Causal discovery and causal inference - better together

・Causal Discovery :
Causal discovery: Algorithms that infer causal structure (arrow directions) from data. Useful for exploring
unfamiliar domains, but they depend on statistical assumptions and algorithmic constraints and may not
always yield correct results. Treat outputs as hypotheses and starting points.
・Causal Inference :
Given a (theorized or vetted) causal structure, estimates effects by adjusting for covariates/confounders
and answering "What changes if we act?"

Causal discovery and causal inference are complementary.
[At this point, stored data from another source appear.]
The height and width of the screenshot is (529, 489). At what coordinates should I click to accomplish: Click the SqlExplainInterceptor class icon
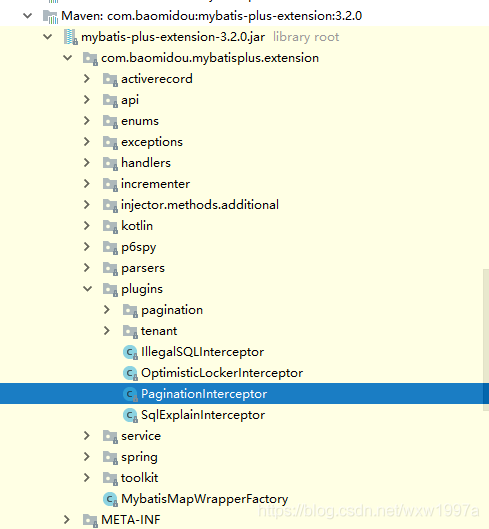(130, 415)
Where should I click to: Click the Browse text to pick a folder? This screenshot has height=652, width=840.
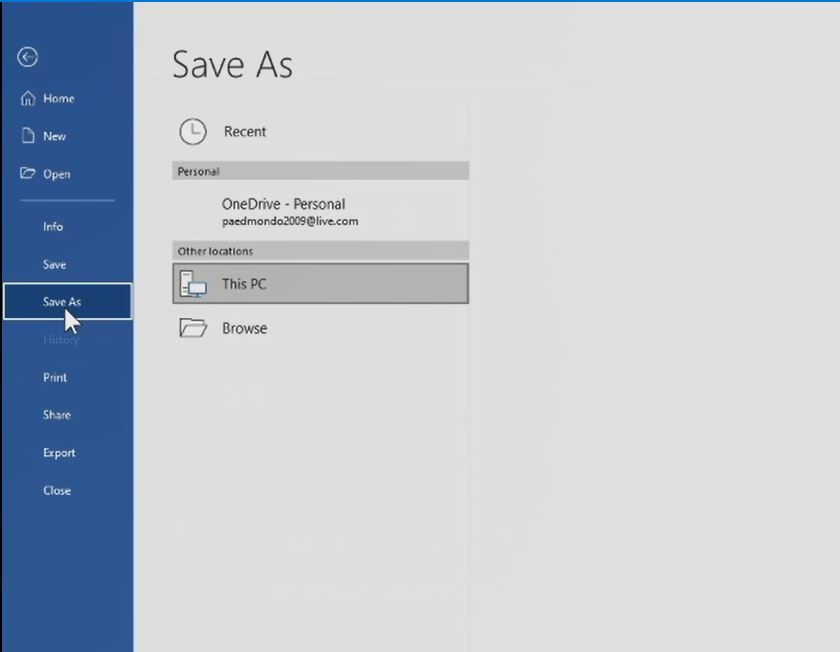click(244, 328)
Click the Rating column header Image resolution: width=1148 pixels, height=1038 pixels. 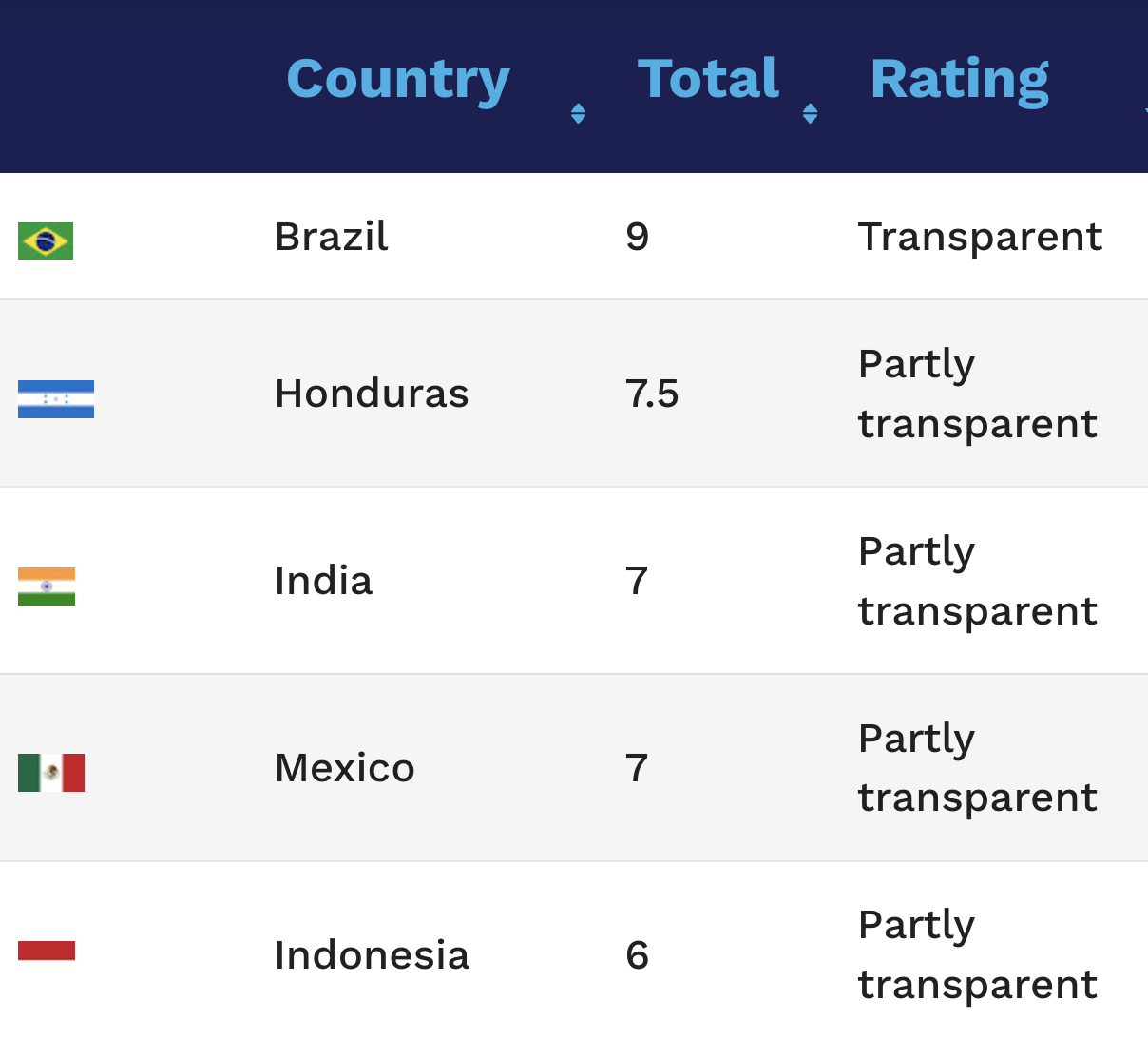pos(960,79)
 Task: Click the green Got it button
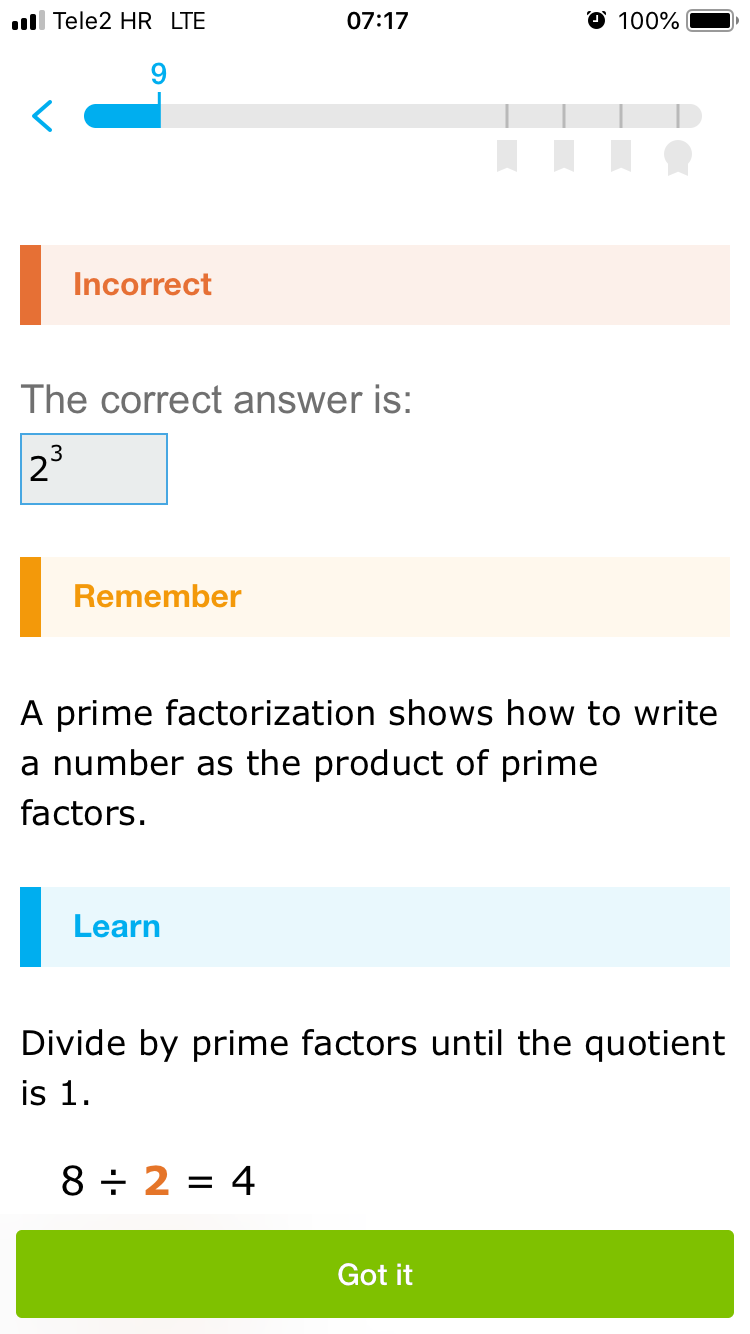point(375,1274)
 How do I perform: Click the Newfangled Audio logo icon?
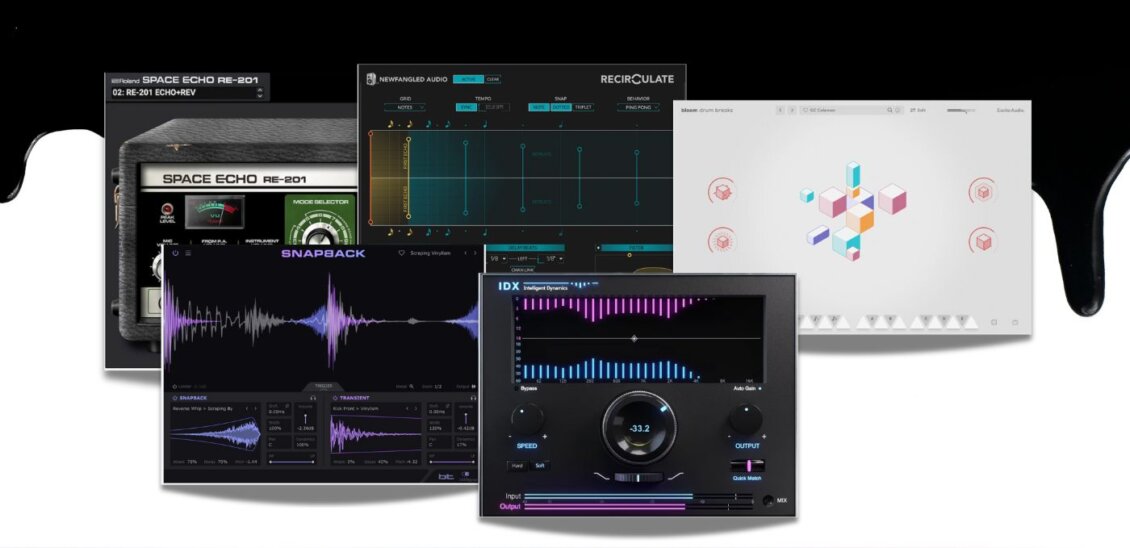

In practice, an effective cycle involves setting
rules reflecting domain knowledge, obtaining candidate structures through discovery, estimating effects
through inference, and incorporating the results into subsequent exploration and design.

Combining Structural Causal Models (SCM) with machine learning

SCMs make causal structure explicit, enabling reasoning about interventions and counterfactuals beyond
correlation. Coupled with modern ML, they scale to nonlinear relationships, high-dimensional covariates, and
large datasets. The following are examples of features.

[ Conditional Average Treatment Effect (CATE) ]
Beyond overall ATE, CATE captures segment-specific effects, e.g., differences by age group, income band, or
process temperature. CATE reveals who benefits from what, powering targeted marketing and process
optimization.

[ Root Cause Analysis (RCA) ]
RCA augmented with causal inference isolates actionable root causes, not just correlates, focusing limited
resources on the interventions that truly move outcomes.

How this differs from SEM(Covariance Structure Analysis) and Bayesian Networks

・Structural Equation Modeling (SEM) or Covariance Structure Analysis :
Primarily fits correlation structures; not designed for interventions or counterfactuals.
・Bayesian Networks:
Encode conditional dependencies; without causal commitments they cannot identify do(·) effects.

Causal AI, in contrast, makes causal structure explicit and estimates intervention effects by design.

Summary

Causal AI distinguishes correlation from causation, identifies effects via adjustment formulas (e.g., back-door
and front-door), properly adjusts confounders and covariates, combines causal discovery with causal
inference to reveal unknown structures and effects, and integrates SCM with machine learning to estimate
both ATE and CATE and to power RCA̶ultimately elevating decision-making across business and operations.